(Beginning of Data extract)

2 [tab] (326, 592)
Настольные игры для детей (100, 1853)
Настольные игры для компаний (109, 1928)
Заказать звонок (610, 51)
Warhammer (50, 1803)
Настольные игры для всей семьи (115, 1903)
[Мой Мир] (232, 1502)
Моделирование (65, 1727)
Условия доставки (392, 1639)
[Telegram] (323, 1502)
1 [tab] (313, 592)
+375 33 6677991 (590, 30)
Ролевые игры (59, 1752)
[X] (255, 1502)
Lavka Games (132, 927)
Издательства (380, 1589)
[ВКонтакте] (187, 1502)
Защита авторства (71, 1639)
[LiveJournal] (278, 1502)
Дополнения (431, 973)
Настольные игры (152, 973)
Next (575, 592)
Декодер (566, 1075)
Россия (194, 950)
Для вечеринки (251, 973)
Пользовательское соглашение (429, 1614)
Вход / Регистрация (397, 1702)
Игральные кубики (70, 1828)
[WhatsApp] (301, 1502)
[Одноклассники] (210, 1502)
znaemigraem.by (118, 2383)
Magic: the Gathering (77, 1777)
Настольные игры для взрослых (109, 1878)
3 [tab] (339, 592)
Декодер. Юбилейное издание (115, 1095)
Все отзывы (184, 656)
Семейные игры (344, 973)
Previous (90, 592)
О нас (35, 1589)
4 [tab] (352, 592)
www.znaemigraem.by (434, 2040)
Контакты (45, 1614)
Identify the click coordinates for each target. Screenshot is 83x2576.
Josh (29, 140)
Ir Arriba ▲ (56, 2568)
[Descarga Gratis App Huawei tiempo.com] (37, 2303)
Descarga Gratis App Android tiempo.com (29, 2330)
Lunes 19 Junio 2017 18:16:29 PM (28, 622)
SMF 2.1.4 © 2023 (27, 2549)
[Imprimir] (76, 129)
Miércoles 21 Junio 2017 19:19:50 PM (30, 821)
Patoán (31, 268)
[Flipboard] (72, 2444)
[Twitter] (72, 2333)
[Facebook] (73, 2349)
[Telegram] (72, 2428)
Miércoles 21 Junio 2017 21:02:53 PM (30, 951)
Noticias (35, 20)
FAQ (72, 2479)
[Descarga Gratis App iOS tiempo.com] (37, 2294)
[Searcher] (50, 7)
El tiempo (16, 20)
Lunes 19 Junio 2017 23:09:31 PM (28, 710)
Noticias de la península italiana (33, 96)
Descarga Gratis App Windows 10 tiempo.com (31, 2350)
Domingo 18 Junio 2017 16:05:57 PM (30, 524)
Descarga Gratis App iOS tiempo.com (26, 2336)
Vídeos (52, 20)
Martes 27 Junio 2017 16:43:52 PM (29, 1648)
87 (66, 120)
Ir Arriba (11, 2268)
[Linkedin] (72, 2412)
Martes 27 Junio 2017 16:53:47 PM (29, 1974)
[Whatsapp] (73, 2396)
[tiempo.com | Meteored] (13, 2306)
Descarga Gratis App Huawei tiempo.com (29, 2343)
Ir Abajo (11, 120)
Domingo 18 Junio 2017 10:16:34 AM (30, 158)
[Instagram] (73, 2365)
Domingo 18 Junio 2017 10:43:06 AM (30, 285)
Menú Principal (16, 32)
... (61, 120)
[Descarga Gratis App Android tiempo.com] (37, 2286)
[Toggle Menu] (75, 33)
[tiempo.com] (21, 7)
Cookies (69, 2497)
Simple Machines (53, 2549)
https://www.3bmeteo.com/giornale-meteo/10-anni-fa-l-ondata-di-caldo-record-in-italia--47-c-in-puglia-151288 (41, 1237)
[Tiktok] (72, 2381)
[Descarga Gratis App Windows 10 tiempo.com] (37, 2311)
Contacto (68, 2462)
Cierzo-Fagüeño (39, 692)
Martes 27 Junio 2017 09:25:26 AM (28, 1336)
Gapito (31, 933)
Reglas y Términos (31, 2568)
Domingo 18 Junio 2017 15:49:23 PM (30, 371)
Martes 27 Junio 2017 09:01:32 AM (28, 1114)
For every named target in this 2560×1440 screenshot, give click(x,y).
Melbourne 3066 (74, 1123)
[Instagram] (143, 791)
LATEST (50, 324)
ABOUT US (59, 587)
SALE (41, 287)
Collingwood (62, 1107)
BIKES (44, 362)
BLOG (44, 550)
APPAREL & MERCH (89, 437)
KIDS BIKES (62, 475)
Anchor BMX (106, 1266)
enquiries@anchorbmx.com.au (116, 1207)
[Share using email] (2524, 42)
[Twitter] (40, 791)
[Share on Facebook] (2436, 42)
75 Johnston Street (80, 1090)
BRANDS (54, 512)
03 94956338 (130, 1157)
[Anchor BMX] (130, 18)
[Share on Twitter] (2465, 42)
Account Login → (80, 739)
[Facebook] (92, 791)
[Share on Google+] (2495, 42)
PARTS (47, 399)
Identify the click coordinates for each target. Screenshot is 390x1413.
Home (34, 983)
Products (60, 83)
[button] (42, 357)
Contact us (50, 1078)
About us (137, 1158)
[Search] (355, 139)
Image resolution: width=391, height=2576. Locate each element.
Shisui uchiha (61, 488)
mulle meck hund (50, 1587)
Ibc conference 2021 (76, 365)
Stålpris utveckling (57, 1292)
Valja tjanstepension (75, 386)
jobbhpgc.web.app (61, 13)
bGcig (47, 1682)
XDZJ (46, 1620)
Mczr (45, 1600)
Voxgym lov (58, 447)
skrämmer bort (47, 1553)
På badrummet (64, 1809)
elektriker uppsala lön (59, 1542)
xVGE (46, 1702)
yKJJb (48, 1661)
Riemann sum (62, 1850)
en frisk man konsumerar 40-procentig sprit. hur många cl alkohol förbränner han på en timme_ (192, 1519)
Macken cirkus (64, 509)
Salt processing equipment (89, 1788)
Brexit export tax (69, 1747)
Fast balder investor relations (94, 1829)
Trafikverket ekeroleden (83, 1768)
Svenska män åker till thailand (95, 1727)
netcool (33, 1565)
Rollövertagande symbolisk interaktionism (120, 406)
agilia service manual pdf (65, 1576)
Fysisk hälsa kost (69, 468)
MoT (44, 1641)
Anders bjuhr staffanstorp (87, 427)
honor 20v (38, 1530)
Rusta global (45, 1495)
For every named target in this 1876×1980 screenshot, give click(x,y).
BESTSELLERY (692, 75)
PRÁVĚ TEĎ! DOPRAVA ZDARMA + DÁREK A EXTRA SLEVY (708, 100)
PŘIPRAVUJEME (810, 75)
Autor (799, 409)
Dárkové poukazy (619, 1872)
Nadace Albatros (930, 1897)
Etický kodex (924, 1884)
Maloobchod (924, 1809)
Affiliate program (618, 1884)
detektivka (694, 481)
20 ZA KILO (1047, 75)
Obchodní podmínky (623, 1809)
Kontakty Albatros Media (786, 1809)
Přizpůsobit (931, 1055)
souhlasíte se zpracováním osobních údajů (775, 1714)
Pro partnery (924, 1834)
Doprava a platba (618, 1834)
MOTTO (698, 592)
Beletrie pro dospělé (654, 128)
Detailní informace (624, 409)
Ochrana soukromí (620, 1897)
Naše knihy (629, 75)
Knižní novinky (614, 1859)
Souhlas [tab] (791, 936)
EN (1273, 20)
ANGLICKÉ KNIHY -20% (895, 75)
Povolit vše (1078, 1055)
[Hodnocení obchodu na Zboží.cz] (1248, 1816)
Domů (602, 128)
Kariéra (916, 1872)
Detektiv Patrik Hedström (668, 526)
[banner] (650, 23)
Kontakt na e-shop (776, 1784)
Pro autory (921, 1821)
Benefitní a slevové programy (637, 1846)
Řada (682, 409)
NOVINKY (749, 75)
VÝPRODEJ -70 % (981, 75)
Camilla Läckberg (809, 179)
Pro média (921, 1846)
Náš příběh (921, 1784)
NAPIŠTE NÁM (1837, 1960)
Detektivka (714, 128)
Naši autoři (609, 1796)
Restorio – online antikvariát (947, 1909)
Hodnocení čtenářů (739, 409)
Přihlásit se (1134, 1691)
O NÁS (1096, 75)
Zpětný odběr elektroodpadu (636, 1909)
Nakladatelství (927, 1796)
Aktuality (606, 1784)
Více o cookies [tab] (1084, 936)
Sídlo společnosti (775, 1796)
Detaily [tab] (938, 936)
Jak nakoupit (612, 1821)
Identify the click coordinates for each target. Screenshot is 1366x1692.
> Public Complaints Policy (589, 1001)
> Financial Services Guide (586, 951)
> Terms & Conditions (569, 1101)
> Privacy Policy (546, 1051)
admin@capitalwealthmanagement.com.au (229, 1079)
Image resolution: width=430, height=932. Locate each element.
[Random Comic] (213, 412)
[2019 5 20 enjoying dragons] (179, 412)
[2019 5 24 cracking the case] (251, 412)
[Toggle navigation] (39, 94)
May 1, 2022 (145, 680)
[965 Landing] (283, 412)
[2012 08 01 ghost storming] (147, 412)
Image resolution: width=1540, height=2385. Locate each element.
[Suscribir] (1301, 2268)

(End of Data extract)

Your answer should be the lines above from the one containing "[Descarga Gratis App Android" through the one containing "Cierzo-Fagüeño (39, 692)", copied exactly and with both ends kept.

Response:
[Descarga Gratis App Android tiempo.com] (37, 2286)
[Toggle Menu] (75, 33)
[tiempo.com] (21, 7)
Cookies (69, 2497)
Simple Machines (53, 2549)
https://www.3bmeteo.com/giornale-meteo/10-anni-fa-l-ondata-di-caldo-record-in-italia--47-c-in-puglia-151288 (41, 1237)
[Tiktok] (72, 2381)
[Descarga Gratis App Windows 10 tiempo.com] (37, 2311)
Contacto (68, 2462)
Cierzo-Fagüeño (39, 692)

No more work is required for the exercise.